§ **PROMPT**: The answer should consist solely of the lines from the first one below through the line containing "You are a GUI agent. The screenshot is 1713×1579.", copied exactly.

§ **DATA**:
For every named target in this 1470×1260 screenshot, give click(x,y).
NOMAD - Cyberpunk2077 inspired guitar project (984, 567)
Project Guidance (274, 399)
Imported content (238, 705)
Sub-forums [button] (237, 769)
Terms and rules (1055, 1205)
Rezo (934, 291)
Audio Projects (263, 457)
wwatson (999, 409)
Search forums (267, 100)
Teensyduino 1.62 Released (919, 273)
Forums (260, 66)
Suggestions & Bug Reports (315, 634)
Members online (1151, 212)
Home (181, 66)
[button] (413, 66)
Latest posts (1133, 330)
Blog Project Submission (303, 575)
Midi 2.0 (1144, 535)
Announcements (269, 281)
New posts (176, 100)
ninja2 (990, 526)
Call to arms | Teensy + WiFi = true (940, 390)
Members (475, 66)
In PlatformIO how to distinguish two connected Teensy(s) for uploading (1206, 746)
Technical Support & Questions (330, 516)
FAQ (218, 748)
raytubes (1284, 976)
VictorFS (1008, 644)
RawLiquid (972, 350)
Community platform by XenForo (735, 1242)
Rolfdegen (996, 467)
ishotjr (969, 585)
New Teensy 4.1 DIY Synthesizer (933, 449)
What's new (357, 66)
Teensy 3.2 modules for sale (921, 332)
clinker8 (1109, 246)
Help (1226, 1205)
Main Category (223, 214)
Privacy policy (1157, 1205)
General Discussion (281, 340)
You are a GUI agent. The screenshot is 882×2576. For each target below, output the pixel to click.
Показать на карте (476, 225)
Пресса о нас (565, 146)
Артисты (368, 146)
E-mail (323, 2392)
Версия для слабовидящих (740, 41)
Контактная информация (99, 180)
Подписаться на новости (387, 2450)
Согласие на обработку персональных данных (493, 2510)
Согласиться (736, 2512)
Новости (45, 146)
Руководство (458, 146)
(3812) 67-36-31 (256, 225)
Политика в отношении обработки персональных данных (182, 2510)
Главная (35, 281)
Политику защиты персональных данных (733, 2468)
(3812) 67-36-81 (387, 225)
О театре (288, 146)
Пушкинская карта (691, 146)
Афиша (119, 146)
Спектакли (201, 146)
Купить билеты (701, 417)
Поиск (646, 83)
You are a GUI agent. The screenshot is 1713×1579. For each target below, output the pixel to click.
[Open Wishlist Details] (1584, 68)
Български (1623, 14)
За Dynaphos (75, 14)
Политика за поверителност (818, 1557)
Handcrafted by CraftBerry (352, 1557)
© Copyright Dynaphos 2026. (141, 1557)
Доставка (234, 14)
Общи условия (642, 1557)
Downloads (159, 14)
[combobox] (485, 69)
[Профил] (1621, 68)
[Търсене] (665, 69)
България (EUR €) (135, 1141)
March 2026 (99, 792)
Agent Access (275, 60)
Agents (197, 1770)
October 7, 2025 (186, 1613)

§ **YOUR RESPONSE**:
For every named target in this 1470×1260 screenshot, give click(x,y).
NOMAD - Cyberpunk2077 inspired guitar project (984, 567)
Project Guidance (274, 399)
Imported content (238, 705)
Sub-forums [button] (237, 769)
Terms and rules (1055, 1205)
Rezo (934, 291)
Audio Projects (263, 457)
wwatson (999, 409)
Search forums (267, 100)
Teensyduino 1.62 Released (919, 273)
Forums (260, 66)
Suggestions & Bug Reports (315, 634)
Members online (1151, 212)
Home (181, 66)
[button] (413, 66)
Latest posts (1133, 330)
Blog Project Submission (303, 575)
Midi 2.0 (1144, 535)
Announcements (269, 281)
New posts (176, 100)
ninja2 (990, 526)
Call to arms | Teensy + WiFi = true (940, 390)
Members (475, 66)
In PlatformIO how to distinguish two connected Teensy(s) for uploading (1206, 746)
Technical Support & Questions (330, 516)
FAQ (218, 748)
raytubes (1284, 976)
VictorFS (1008, 644)
RawLiquid (972, 350)
Community platform by XenForo (735, 1242)
Rolfdegen (996, 467)
ishotjr (969, 585)
New Teensy 4.1 DIY Synthesizer (933, 449)
What's new (357, 66)
Teensy 3.2 modules for sale (921, 332)
clinker8 (1109, 246)
Help (1226, 1205)
Main Category (223, 214)
Privacy policy (1157, 1205)
General Discussion (281, 340)
You are a GUI agent. The screenshot is 882×2576. For each target below, output the pixel to click.
Показать на карте (476, 225)
Пресса о нас (565, 146)
Артисты (368, 146)
E-mail (323, 2392)
Версия для слабовидящих (740, 41)
Контактная информация (99, 180)
Подписаться на новости (387, 2450)
Согласие на обработку персональных данных (493, 2510)
Согласиться (736, 2512)
Новости (45, 146)
Руководство (458, 146)
(3812) 67-36-31 (256, 225)
Политика в отношении обработки персональных данных (182, 2510)
Главная (35, 281)
Политику защиты персональных данных (733, 2468)
(3812) 67-36-81 (387, 225)
О театре (288, 146)
Пушкинская карта (691, 146)
Афиша (119, 146)
Спектакли (201, 146)
Купить билеты (701, 417)
Поиск (646, 83)
You are a GUI agent. The screenshot is 1713×1579. For each target below, output the pixel to click.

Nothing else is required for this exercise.